Rio de Janeiro, 07 de Setembro de 2026

Pará lidera o ranking do trabalho forçado

Terça, 25 de Maio de 2010 às 08:08, por: CdB

A Organização Internacional do Trabalho, OIT, a Comissão Nacional para a Erradicação do Trabalho Escravo do Brasil e a Secretaria de Direitos Humanos da Presidência da República iniciam nesta terça-feira uma reflexão sobre o combate ao trabalho em regime de escravidão.

O 1º Encontro Nacional pela Erradicação do Trabalho Escravo vai reunir até quinta-feira representantes do governo, setor privado e sociedade civil.

O coordenador do projeto de combate ao trabalho escravo da OIT no Brasil, Luiz Machado, afirmou que o crime persiste por causa da impunidade e vulnerabilidade dos trabalhadores.

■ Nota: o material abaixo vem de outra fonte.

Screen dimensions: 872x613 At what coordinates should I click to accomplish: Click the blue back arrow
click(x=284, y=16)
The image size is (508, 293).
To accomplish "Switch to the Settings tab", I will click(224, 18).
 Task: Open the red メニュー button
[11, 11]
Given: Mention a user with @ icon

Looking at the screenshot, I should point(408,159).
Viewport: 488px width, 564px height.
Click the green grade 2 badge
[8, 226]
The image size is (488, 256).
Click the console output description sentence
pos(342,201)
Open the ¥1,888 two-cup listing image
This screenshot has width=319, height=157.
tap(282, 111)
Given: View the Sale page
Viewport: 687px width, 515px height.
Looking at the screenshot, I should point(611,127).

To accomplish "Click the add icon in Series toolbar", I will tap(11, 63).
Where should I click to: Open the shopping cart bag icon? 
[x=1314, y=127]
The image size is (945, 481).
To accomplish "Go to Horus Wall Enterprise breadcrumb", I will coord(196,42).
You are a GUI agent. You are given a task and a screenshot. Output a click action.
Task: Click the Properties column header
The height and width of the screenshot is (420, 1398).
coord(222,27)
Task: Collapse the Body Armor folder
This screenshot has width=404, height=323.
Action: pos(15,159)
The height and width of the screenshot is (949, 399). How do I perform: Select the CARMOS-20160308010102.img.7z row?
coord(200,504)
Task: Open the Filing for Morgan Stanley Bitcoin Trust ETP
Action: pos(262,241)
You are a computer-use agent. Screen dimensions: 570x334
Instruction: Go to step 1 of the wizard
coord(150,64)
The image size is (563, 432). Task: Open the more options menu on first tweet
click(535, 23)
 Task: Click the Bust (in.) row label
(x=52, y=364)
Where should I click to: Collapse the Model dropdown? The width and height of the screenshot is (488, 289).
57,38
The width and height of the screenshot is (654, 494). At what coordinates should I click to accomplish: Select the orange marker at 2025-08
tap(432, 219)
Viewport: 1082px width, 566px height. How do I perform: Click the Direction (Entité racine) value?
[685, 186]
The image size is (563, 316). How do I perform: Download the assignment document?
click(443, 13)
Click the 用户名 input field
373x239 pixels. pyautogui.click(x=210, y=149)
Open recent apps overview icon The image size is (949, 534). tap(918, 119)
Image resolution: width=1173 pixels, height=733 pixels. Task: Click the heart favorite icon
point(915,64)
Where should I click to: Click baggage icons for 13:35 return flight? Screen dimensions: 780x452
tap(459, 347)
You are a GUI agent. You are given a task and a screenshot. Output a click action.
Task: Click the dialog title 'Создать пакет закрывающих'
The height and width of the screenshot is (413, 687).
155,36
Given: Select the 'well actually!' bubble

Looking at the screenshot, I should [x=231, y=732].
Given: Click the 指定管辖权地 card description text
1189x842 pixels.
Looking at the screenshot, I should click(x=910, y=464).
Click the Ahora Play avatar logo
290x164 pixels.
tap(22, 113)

– Esses trabalhadores são homens, na sua maioria entre 18 e 31 anos, oriundos do Maranhão, Piauí, estados que têm IDH mais baixo, que têm menos presença de estado no seu interior. Isto favorece a atuação dos chamados gatos, dos aliciadores, que recrutam as pessoas de forma ilegal e as levam para frentes de trabalho –, disse ele.

Os homens atuam no desmatamento para o agronegócio. O Pará lidera o ranking do trabalho forçado, seguido pelo Mato Grosso, segundo a OIT.

O representante da agência da ONU afirmou ainda que é preciso reforçar a prevenção e a assistência às vítimas resgatadas.

De acordo com a OIT, desde o início da fiscalização do governo brasileiro, em 1995, mais de 36 mil trabalhadores foram resgatados desta situação.